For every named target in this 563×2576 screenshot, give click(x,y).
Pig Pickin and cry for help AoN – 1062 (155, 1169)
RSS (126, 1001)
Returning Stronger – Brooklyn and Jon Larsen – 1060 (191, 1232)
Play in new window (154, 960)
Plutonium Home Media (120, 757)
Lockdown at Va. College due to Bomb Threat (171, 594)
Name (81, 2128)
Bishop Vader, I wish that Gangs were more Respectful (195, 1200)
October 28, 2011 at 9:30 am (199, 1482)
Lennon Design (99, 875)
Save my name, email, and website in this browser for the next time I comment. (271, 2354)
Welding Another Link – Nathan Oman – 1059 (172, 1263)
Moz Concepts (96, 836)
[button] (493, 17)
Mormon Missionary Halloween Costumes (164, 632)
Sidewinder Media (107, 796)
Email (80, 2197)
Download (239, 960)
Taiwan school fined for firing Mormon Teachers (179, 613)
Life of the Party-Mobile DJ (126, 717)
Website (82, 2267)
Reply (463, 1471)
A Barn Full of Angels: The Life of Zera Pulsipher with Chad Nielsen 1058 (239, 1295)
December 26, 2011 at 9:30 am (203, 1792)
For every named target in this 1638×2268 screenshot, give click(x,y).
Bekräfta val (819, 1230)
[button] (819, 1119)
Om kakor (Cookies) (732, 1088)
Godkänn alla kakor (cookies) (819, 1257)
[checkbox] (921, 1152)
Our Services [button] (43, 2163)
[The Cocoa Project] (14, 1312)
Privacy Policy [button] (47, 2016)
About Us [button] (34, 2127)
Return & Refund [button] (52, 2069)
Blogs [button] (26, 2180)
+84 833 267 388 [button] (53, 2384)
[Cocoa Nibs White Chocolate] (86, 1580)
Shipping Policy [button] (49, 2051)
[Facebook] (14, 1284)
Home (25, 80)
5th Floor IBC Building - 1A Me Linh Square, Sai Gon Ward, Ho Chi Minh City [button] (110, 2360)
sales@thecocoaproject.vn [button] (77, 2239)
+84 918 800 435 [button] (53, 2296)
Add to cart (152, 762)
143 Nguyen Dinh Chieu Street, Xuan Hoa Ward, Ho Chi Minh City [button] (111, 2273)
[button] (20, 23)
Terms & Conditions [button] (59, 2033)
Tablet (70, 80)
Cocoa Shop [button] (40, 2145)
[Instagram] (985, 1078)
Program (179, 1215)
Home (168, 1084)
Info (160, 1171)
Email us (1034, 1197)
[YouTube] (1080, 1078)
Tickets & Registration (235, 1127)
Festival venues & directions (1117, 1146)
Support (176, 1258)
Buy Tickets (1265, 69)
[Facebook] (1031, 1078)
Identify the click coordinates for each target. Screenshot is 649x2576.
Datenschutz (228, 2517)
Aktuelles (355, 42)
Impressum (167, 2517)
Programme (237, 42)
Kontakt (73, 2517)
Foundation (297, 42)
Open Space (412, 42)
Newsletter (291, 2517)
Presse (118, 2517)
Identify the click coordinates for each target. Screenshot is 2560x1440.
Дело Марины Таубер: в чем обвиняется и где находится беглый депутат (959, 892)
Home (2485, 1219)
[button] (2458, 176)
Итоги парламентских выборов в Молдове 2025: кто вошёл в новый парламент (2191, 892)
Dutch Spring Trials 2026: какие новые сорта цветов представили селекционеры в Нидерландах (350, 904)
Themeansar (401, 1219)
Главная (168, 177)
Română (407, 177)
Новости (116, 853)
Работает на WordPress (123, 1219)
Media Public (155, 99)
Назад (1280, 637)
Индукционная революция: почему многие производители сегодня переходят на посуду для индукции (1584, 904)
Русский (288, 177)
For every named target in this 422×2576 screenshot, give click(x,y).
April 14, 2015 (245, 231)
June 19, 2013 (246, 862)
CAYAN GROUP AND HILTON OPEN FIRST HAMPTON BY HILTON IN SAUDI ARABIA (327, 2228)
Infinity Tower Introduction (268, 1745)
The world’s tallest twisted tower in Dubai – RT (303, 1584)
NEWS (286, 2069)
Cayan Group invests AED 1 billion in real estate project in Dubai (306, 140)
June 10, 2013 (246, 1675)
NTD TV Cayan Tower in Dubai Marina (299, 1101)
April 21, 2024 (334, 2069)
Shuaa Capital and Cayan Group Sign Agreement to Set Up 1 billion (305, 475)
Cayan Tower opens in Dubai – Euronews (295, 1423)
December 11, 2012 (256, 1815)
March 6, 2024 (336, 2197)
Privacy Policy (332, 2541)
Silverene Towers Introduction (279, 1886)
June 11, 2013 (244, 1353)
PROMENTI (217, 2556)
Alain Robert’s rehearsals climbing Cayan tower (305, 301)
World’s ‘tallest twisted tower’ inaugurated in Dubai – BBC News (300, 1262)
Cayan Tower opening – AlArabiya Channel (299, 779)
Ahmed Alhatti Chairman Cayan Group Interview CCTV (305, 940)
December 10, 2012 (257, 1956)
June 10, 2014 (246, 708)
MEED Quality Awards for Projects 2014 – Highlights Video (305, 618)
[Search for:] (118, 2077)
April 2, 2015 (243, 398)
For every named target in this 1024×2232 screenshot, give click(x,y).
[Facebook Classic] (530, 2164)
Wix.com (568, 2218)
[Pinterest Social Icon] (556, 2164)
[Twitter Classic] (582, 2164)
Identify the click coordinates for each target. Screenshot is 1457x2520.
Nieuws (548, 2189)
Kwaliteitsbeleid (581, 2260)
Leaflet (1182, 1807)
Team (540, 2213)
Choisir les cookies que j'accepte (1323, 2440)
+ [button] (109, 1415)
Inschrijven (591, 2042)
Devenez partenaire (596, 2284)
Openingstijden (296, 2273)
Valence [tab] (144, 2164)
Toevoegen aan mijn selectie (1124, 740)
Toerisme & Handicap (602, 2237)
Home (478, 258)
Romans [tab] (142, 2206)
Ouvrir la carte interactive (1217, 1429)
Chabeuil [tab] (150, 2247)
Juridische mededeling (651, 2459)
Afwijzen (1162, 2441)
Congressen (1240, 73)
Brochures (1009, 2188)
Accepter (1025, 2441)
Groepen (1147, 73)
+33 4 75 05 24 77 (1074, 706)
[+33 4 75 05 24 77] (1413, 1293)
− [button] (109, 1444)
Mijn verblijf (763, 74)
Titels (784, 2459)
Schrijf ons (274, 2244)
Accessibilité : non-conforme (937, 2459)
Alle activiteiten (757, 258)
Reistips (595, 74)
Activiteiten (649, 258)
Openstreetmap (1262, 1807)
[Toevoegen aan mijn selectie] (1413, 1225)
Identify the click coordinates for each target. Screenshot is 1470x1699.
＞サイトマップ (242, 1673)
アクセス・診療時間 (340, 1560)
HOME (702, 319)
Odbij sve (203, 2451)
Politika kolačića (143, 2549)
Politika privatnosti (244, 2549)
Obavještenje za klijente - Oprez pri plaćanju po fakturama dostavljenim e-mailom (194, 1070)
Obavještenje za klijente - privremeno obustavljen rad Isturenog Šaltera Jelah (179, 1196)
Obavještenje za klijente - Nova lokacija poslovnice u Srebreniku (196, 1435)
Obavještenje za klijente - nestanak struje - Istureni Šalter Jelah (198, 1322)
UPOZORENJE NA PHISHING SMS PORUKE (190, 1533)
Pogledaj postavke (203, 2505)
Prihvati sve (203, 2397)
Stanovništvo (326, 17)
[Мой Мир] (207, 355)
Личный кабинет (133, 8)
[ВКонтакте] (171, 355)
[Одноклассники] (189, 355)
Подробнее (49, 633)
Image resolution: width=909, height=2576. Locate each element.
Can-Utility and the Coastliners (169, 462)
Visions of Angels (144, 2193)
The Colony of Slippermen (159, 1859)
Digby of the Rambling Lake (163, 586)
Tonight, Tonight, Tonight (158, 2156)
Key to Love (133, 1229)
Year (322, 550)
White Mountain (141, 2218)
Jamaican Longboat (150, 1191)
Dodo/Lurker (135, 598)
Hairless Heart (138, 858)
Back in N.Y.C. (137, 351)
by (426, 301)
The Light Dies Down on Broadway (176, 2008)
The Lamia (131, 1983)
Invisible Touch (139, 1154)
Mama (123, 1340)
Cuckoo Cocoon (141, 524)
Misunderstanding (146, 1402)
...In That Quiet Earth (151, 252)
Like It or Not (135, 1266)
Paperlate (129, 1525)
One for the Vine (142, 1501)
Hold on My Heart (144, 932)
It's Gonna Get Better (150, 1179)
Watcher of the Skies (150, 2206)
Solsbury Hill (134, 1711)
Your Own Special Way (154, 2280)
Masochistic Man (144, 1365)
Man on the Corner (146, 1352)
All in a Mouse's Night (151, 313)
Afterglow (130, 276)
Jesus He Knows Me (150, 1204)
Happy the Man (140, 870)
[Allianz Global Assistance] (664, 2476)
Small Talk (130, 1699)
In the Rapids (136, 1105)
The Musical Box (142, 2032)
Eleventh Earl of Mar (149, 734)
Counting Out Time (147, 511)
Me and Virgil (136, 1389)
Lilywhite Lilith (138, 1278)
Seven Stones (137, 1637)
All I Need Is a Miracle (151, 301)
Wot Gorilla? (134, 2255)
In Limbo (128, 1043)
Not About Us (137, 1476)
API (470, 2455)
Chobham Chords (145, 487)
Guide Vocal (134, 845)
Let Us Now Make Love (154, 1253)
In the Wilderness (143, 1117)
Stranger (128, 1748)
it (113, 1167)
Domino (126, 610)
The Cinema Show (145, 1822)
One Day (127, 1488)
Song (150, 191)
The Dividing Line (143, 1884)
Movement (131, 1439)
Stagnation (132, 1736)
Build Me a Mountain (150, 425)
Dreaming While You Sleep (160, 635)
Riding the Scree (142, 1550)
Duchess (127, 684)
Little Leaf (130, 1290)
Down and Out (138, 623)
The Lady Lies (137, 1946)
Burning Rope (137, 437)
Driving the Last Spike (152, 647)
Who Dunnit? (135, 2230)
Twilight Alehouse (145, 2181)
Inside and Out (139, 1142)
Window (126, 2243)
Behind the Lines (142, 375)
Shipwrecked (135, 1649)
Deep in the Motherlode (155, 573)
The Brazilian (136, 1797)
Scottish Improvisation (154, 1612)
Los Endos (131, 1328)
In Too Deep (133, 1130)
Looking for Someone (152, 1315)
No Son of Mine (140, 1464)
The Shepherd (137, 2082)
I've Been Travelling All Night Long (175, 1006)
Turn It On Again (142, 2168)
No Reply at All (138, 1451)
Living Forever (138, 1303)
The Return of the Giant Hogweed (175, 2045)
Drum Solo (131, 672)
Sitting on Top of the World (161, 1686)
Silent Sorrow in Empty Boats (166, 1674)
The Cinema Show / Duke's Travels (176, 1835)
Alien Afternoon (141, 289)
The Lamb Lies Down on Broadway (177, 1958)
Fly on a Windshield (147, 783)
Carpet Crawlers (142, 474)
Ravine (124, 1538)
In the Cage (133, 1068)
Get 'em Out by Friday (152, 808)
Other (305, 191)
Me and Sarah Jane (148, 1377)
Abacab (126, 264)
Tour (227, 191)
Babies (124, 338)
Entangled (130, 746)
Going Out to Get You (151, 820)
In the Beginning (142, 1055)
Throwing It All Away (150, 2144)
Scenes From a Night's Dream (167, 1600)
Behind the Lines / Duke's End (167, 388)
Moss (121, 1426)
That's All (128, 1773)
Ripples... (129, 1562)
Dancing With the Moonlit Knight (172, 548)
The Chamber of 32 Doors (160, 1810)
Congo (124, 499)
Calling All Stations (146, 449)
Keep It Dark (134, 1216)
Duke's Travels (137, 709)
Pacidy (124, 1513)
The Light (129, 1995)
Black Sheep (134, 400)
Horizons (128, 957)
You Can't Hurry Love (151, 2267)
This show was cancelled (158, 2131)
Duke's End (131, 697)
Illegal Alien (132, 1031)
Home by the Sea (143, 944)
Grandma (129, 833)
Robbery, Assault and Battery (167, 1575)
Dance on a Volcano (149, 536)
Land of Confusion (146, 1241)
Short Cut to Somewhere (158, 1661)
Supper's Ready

= Exercise directions =
Go through the material above and output exactly the lines from the one containing "[button] (493, 17)" through the one containing "[The Cocoa Project] (14, 1312)".

= Written answer =
[button] (493, 17)
Mormon Missionary Halloween Costumes (164, 632)
Sidewinder Media (107, 796)
Email (80, 2197)
Download (239, 960)
Taiwan school fined for firing Mormon Teachers (179, 613)
Life of the Party-Mobile DJ (126, 717)
Website (82, 2267)
Reply (463, 1471)
A Barn Full of Angels: The Life of Zera Pulsipher with Chad Nielsen 1058 (239, 1295)
December 26, 2011 at 9:30 am (203, 1792)
For every named target in this 1638×2268 screenshot, give click(x,y).
Bekräfta val (819, 1230)
[button] (819, 1119)
Om kakor (Cookies) (732, 1088)
Godkänn alla kakor (cookies) (819, 1257)
[checkbox] (921, 1152)
Our Services [button] (43, 2163)
[The Cocoa Project] (14, 1312)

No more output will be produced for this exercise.